As racist attacks escalate in the US, and continue in the UK, the show of solidarity from Britain's streets is inspiring, writes Shabbir Lakha
Alton Sterling. Philando Castile. Trayvon Martin. Freddie Gray. Eric Garner. Tamir Rice. Mike Brown. Sandra Bland.
These are just a few of the black people in America that have been killed with impunity at the hands of trigger-happy, racist police officers. The United States of America is plagued with deep rooted structural and institutional racism which legitimises the use of fatal force and extreme violence against black people and is justified and given a platform by the country’s and global media.
It was to great shame that I had to find out about the killing of Alton Sterling through social media, but received numerous notifications from the Guardian and the BBC the next day when it was white police officers that were killed with the blazing headlines “Shooter wanted to kill white people”. But that is just the tip of the iceberg when it comes to the media’s bias in reporting stories about racist attacks. It is no conspiracy that when a black man is shot to death, it is reported with undignified pictures, often mug shots, and much effort is taken into digging up past criminal records or mentioning that they owned a gun or such; while white perpetrators of crimes, be it rape or mass shootings, are reported with selfies from their social media profiles and initial reports labour to justify their actions.
While it may seem like black people are killed by police officers once in a while, it is unfortunately an almost daily occurrence – it is only when a particularly horrible video surfaces online that it goes viral and catches attention. So far this year there have been at least 136 black deaths at the hands of the police averaging to two deaths every three days. In 2015, more black people were shot by police officers than the number of black people who were lynched in the worst year of lynchings under Jim Crow (1892). A black man in America is nine times more likely to be shot than any other demographic. FBI data shows that a U.S citizen is 58 more times likely to be killed by a law enforcement officer than a terrorist.

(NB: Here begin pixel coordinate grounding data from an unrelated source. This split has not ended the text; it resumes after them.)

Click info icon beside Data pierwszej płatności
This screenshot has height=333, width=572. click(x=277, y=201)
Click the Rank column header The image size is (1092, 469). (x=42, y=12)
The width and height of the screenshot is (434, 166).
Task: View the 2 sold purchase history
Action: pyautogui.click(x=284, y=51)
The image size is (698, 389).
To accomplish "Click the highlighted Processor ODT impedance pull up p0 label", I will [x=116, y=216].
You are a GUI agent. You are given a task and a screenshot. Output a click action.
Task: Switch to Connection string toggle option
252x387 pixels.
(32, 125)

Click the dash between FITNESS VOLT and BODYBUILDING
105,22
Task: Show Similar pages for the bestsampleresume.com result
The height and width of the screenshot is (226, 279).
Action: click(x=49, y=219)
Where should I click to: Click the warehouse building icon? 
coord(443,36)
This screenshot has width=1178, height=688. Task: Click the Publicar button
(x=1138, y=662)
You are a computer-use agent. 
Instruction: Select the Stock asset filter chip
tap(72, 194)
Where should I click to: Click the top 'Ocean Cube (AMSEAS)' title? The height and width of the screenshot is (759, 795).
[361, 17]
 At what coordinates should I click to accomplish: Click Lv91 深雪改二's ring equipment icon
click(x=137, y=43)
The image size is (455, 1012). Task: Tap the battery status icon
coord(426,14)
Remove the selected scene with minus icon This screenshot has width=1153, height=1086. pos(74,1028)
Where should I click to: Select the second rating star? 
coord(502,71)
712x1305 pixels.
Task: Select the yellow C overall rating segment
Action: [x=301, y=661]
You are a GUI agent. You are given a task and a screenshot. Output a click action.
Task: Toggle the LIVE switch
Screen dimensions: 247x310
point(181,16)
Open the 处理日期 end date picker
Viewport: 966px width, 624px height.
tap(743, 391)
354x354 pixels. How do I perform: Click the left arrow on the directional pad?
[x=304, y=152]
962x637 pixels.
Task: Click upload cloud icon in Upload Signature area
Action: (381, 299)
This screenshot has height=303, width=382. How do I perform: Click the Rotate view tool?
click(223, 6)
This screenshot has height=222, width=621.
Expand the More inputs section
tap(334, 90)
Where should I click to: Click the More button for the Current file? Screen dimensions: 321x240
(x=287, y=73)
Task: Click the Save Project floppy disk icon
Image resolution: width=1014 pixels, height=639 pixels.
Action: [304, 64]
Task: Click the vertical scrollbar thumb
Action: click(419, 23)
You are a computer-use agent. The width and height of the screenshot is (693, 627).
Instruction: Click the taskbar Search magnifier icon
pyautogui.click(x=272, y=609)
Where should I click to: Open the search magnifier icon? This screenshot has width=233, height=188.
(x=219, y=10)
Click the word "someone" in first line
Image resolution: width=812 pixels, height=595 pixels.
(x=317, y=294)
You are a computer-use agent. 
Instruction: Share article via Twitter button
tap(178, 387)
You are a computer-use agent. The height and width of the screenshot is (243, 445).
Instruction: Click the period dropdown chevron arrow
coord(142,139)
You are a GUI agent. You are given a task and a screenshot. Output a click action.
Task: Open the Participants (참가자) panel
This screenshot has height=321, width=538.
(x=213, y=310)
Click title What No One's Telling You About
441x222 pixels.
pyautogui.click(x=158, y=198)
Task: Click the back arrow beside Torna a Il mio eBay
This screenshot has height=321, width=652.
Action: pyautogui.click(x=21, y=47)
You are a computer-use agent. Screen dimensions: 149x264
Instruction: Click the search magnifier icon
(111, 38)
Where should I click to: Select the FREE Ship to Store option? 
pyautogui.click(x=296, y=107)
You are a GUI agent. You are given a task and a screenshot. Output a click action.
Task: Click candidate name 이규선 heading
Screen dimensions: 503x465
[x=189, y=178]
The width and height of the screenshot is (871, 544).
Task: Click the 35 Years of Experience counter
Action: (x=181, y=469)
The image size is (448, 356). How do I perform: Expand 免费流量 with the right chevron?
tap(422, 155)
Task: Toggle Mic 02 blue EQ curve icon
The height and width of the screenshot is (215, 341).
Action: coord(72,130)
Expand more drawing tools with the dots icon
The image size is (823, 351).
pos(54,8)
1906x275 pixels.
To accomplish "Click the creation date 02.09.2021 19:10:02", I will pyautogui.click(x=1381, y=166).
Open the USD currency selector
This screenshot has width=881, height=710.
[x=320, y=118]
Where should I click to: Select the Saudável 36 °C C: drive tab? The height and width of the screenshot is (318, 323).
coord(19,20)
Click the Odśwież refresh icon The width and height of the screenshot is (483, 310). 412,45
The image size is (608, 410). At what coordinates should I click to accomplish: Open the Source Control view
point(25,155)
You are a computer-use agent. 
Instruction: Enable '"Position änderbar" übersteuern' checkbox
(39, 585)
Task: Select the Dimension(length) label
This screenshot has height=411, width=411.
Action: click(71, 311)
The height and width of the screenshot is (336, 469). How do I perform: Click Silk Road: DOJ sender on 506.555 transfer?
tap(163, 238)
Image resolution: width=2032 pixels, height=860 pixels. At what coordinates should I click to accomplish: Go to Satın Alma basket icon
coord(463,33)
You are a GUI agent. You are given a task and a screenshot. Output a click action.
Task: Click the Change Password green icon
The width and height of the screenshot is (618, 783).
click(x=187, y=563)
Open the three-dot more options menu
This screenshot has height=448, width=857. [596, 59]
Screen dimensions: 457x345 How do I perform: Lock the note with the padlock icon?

But these statistics don’t accurately relay the impact this level of brutality has on the black community. In a society where a black mother has to worry about her teenage son wearing a hoodie or playing with a toy that could by some stretch of the imagination resemble a gun; and black people are afraid whenever they see a police officer or god-forbid are stopped by one, fear and distrust have become deeply embedded in the community.
The American legal system invariably exonerates police officers who have killed black civilians. So when a black person cannot trust the people that are supposed to be protecting them and cannot rely on the justice system, it is no surprise that some individuals have resorted to violence in return. Five police officers were killed in Dallas by a sniper and on the same day police officers were shot or injured in Tennessee, Missouri and Georgia.
It goes without saying that violence of this kind must be condemned and indiscriminate killing of police officers is no different from indiscriminate killing by police officers. But it is equally obvious that attempts to place the blame of these attacks on the Black Lives Matter movement are an attempt to sideline the real issue at hand.
It is not campaigners advocating for justice and equality for black citizens that are causing divisiveness, it is the system that creates targets out of black people that does this. It is not protestors shouting “Hands up, don’t shoot!” that drive a few individuals to taking up arms, it is the disenfranchisement of knowing justice for black people is unattainable that does this. Those campaigning for “All lives matter” and “Blue lives matter” are evidently not actually campaigning for all lives or police lives but are rather actively trying to undermine and condemn the Black Lives Matter movement, and the fact that this is their focus should make it clear what their intentions really are.
In the UK
On Sunday 10 July, I attended a massive Black Lives Matter demonstration in central London. It was beyond moving to see the level of solidarity from people of all races and ages in London going out to victims of racist persecution in the United States. But there was also recognition of the same racist structures that are in place in the United Kingdom.
Since 1990, over 1,500 people have died either in police custody or shortly after police contact, and there haven’t been any prosecutions. More than 20% of them were attributed to the Metropolitan Police in London, including but not limited to Sarah Reed, Mark Duggan and Jean Charles De Menezes.
But just like the United States, racism isn’t limited to incidents of police brutality, we have a very real problem with institutional racism. While outbursts of racism, such as the one we are currently witnessing in the wake of the referendum result or the ones that occur after terrorist attacks, happen from time to time, there is a much more systemic marginalisation of ethnic minorities in this country. Austerity, gentrification and lack of opportunity are a few examples of things that unevenly affect ethnic minority communities.
How we respond
Ethnic minority groups and communities need to recognise that we are all politically black and must stand united against racism. We must also remember that the establishment go to war and drop bombs on Syria, Iraq, Libya, Somalia and everywhere else and let refugees drown in the sea with the same disregard for the lives of those people as they have for the black people gunned down by police officers in our countries. We must recognise that the dividing lines in this society are those who make up the top 1% and the rest of us, not the colour of our skin, our religion or the places we were born.
If we do this then we can strengthen the movements against racism, austerity and war which are all intertwined and build a united front against the forces that seek to divide, disenfranchise and dehumanise us.